Leslie Goonewardene
Writing as K. TILAK

Rise And Fall Of The Comintern


Source: First to the Fourth International, Spark Syndicate Bombay, FIRST EDITION December 1947
Published: Published by Indu Shirali for Spark Syndicate, 500, 16th Road, Bombay 21 and printed by Faredun R. Mehta, at the “Sanj Vartaman” Press, Apollo Street, Fort, Bombay.
Transcription, Editing and Proofreading: Ted Crawford. Formatted for the ETOL in 2009 by D. Walters
Note by Transcriber: K. Tilak is in fact Leslie Goonewardene from Sri Lanka. See Tomorrow Is Ours, The Trotskyist Movement in India and Ceylon 1935-48, 2006 ISBN 955-9102-83-4 by Charles Wesley Ervin for details of him and the context in which this work appeared. There are numerous typos in this work and the transcriber has taken the liberty of correcting them, sometimes the punctuation and sometimes spelling of proper names.
Public Domain: This work is in the Public Domain under the Creative Commons Common Deed. You can freely copy, distribute and display this work; as well as make derivative and commercial works. Please credit the Encyclopedia of Trotskism On-Line as your source, include the url to this work, and note any of the transcribers, editors & proofreaders above.



Preface

Chapter One:
THE FIRST AND THE SECOND INTERNATIONALS

Chapter Two:
THE THIRD INTERNATIONAL.

◆ Information shown ◆
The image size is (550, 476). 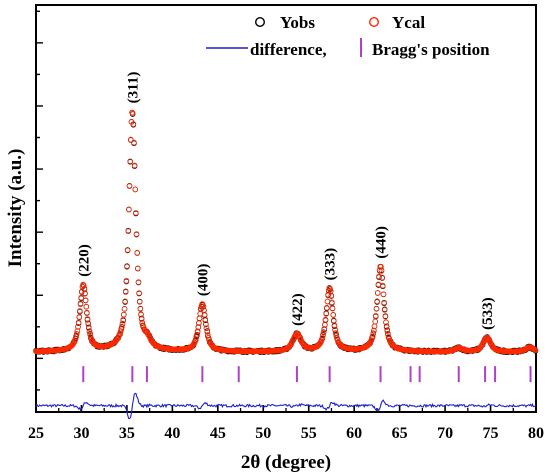 What do you see at coordinates (263, 434) in the screenshot?
I see `x-tick-label: 50` at bounding box center [263, 434].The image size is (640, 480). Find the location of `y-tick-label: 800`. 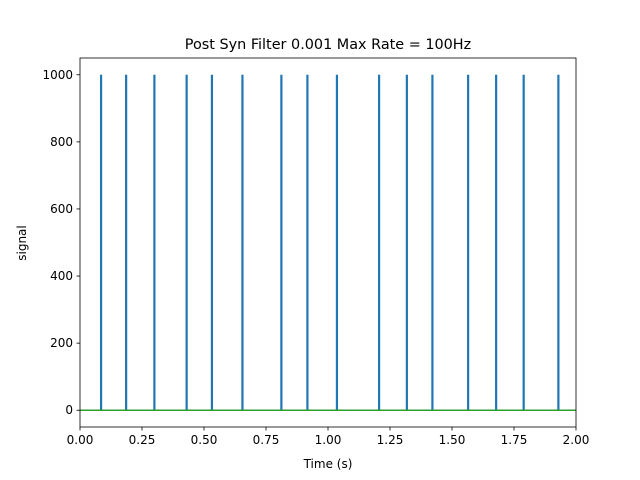

y-tick-label: 800 is located at coordinates (62, 142).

◆ Exercise description ◆
Answer from the Comintern text:
(a) Under what name did Leslie Goonewardene write the work?
(b) Who did the transcription, editing and proofreading?
(c) What title does Chapter Two carry?

◆ Answer section ◆
(a) K. Tilak
(b) Ted Crawford
(c) The Third International